MADRID – Le rapprochement entre Iran et Occident constitue depuis bien longtemps une véritable chimère de la politique internationale. Le monde apparaît néanmoins se rapprocher de plus en plus d’une nouvelle ère, caractérisée par une collaboration à la fois prudente et cruciale entre les États, et particulièrement entre un Iran et une Amérique qui apparaissaient irréconciliables depuis la Révolution islamique d’Iran en 1979.

Cet impératif de coopération a dominé les discussions menées au cours du rassemblement de Bergedorf organisé par la Körber Foundation aux côtés du think tank iranien Institut pour la science et la sécurité internationale. Lors de cet événement, auquel j’ai personnellement assisté, 30 acteurs politiques, hauts responsables et experts issus d’Europe, des États-Unis et d’Iran ont débattu de l’avenir de cette relation, apportant un certain nombre de points de vue essentiels, dont il s’agirait que s’inspirent les futures décisions politiques.

À l’heure du bouleversement et d’une désintégration des souverainetés territoriales au Moyen-Orient – et particulièrement en Irak – cette démarche ne saurait se révéler plus opportune. Afin d’inverser cette spirale qui l’entraîne actuellement vers le chaos, la région a besoin de solides forces stabilisatrices, susceptibles de fonder une action coordonnée en direction de la lutte contre les violences sectaires. À cet égard, l’Iran a un rôle fondamental à jouer.
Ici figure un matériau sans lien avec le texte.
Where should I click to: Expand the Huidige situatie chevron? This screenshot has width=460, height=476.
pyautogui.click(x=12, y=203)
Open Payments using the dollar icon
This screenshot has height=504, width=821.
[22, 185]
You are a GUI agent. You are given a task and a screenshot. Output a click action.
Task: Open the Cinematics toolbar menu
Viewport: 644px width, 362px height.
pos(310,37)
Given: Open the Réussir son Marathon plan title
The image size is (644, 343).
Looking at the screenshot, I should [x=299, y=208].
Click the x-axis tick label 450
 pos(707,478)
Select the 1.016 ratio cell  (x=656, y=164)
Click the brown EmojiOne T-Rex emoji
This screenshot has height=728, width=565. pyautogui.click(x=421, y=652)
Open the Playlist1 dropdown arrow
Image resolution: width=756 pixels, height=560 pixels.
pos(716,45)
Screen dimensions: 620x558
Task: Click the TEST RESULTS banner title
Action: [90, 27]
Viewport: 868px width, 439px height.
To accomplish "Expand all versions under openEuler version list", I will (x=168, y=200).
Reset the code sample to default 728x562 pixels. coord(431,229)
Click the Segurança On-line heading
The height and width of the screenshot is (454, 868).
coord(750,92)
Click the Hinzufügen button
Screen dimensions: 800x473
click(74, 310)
Au-delà de sa profondeur historique et culturelle, qui lui confère une certaine autorité au Moyen-Orient, l’Iran voit opérer à sa tête l’un des rares gouvernements fonctionnels capables de répondre aux évolutions géopolitiques de la région. Sans parler de ses réserves pétrolières colossales, qui consolident son rôle crucial au sein d’une équation énergétique mondiale complexe, en particulier à l’endroit d’une Europe attachée à réduire sa dépendance vis-à-vis des importations énergétiques russes.